■ **Task item**
If a line of the listing contains the string "magnifier", return that line.

== == ==

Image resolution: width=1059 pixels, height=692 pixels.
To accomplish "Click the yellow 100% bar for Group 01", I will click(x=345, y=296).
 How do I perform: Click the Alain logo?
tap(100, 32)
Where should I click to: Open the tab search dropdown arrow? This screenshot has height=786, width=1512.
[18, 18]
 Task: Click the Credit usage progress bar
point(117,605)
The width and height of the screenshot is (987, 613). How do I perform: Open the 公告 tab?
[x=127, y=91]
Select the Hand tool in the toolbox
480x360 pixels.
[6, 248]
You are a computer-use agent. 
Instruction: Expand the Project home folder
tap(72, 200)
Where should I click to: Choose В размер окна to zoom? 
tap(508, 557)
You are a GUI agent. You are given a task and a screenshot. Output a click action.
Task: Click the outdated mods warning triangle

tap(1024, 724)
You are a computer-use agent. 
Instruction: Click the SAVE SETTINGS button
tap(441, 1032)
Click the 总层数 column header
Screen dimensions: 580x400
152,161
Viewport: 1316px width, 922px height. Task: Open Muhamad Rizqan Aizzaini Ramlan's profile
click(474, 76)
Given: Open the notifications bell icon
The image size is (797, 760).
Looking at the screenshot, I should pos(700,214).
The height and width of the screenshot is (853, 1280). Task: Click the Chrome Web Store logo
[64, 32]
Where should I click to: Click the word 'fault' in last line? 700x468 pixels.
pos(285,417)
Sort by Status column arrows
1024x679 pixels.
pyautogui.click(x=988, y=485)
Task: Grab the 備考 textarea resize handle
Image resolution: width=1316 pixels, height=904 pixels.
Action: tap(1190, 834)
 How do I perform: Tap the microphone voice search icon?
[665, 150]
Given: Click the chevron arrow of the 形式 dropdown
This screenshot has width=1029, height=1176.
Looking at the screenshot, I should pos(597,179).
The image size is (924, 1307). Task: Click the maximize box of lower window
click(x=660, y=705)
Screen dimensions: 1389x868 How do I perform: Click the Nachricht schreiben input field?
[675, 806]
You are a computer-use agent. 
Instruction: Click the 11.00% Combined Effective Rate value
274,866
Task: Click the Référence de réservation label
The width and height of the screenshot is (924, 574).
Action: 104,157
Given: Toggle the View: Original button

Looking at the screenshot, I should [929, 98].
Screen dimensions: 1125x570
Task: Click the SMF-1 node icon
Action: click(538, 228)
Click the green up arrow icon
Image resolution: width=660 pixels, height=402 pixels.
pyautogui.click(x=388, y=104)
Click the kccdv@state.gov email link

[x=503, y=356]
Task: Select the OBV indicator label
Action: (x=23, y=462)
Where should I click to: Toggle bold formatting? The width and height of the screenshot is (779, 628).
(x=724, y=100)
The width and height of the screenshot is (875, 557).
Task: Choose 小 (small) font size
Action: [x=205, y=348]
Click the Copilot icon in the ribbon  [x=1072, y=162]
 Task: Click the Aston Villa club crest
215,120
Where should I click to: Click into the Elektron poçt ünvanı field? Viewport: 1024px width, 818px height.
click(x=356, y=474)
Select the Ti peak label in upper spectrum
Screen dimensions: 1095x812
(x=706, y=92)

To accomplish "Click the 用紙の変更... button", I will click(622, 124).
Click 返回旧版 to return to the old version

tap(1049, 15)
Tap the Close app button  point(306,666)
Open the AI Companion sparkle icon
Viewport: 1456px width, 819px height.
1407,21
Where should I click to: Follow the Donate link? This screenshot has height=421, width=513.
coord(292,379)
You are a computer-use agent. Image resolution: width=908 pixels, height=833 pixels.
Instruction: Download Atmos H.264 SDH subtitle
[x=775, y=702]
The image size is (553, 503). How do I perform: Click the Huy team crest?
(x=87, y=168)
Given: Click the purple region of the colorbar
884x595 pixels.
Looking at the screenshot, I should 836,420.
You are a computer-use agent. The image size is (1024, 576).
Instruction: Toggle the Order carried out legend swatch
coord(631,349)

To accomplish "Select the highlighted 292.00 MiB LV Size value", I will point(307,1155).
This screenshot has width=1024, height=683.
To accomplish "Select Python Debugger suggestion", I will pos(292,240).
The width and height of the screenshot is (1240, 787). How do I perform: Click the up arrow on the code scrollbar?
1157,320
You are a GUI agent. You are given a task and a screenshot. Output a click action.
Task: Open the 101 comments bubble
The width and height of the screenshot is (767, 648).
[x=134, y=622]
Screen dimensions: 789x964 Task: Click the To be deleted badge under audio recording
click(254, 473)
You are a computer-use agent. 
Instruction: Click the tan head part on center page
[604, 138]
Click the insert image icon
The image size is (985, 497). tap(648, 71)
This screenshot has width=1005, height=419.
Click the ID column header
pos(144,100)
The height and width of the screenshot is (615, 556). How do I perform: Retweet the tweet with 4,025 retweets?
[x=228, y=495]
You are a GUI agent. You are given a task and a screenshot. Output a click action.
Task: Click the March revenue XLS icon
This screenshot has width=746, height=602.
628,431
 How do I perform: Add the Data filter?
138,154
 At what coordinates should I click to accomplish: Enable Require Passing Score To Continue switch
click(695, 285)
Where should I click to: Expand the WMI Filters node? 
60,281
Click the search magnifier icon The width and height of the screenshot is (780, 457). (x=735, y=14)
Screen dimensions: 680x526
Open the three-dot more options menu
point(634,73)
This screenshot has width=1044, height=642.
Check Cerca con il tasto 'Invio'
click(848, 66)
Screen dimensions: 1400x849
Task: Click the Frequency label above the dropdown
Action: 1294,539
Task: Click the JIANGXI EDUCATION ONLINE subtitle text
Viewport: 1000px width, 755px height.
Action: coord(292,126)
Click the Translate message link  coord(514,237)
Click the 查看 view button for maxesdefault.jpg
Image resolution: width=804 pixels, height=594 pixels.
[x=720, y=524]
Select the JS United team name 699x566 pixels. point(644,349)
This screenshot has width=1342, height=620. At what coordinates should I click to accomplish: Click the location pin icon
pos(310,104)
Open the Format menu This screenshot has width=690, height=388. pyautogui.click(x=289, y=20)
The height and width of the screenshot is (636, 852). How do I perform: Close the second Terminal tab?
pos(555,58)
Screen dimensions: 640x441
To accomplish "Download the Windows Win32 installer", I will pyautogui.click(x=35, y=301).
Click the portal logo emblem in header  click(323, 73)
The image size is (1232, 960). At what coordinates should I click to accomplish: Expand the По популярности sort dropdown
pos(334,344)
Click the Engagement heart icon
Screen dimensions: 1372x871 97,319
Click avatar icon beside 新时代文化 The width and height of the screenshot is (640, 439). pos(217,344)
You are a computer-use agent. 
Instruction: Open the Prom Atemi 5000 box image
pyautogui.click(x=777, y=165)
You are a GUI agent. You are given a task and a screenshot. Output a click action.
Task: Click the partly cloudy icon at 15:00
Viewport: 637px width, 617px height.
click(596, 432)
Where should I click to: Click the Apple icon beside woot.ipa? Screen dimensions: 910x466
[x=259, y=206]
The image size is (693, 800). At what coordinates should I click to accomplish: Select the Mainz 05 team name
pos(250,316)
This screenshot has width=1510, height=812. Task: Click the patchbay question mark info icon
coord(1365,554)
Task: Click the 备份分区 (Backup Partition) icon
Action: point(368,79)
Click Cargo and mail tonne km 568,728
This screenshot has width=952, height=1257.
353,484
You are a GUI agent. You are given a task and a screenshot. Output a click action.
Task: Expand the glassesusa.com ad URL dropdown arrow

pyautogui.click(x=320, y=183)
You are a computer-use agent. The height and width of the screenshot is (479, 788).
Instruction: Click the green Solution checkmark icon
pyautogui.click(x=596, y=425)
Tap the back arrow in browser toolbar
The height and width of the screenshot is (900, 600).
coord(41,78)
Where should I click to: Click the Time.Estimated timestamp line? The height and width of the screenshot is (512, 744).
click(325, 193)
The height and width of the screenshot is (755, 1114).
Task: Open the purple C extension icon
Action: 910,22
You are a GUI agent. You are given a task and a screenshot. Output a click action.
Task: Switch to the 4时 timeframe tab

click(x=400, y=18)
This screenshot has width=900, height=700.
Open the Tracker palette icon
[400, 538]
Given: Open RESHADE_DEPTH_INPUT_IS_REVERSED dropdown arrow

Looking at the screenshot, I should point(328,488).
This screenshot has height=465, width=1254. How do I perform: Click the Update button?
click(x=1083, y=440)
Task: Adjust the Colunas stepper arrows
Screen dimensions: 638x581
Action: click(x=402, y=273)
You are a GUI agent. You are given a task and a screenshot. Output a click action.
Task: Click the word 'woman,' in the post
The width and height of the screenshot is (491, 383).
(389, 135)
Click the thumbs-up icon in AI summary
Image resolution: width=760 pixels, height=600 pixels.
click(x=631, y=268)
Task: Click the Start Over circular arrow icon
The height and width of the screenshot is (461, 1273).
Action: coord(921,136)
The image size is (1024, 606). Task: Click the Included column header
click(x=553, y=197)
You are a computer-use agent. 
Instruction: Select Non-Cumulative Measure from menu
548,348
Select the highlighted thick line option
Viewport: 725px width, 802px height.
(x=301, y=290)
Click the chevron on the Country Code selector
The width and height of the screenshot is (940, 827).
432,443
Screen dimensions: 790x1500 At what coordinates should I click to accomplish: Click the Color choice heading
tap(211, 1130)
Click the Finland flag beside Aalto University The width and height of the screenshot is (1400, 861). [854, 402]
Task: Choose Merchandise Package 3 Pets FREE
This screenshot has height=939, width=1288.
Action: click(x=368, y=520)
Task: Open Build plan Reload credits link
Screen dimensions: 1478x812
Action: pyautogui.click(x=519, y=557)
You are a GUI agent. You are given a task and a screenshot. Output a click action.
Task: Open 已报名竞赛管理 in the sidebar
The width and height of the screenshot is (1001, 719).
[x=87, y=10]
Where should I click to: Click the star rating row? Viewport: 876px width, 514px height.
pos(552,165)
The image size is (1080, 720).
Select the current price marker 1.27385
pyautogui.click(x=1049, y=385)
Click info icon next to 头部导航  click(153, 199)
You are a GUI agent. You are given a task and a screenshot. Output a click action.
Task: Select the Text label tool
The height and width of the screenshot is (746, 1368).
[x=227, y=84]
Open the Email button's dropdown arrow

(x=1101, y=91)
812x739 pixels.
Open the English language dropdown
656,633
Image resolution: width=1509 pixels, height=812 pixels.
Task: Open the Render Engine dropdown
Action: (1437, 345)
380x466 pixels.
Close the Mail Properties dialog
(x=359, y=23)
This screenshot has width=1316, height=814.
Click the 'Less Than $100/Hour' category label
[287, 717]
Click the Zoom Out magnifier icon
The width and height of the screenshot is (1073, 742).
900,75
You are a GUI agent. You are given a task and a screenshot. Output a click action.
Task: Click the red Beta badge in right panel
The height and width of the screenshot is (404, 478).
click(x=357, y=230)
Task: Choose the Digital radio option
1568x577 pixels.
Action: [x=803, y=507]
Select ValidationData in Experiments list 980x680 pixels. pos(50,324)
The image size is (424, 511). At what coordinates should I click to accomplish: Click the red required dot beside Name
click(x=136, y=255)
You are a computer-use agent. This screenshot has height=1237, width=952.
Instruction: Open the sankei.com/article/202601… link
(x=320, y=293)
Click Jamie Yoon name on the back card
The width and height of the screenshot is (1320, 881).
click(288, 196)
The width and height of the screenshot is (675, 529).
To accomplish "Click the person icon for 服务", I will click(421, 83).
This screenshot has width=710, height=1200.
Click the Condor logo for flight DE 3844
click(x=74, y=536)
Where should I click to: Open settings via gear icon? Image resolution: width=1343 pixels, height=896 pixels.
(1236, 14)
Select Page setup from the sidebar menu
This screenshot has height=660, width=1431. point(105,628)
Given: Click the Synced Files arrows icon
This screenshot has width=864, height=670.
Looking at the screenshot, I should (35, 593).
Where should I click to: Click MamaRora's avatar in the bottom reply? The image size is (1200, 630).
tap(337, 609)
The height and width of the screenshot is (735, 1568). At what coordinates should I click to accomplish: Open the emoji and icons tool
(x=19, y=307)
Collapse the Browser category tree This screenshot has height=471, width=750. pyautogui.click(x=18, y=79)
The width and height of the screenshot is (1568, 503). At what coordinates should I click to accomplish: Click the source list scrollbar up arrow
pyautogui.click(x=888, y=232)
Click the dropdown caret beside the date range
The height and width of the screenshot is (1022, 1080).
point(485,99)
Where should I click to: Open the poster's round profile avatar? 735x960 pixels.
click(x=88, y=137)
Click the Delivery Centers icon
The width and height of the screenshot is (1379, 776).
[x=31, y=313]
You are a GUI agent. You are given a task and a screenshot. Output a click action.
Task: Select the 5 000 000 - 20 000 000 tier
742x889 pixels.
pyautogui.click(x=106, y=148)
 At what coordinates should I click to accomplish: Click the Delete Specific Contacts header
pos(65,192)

== == ==

■ **Answer**
Click the search magnifier icon The width and height of the screenshot is (780, 457). (x=735, y=14)
Click the Zoom Out magnifier icon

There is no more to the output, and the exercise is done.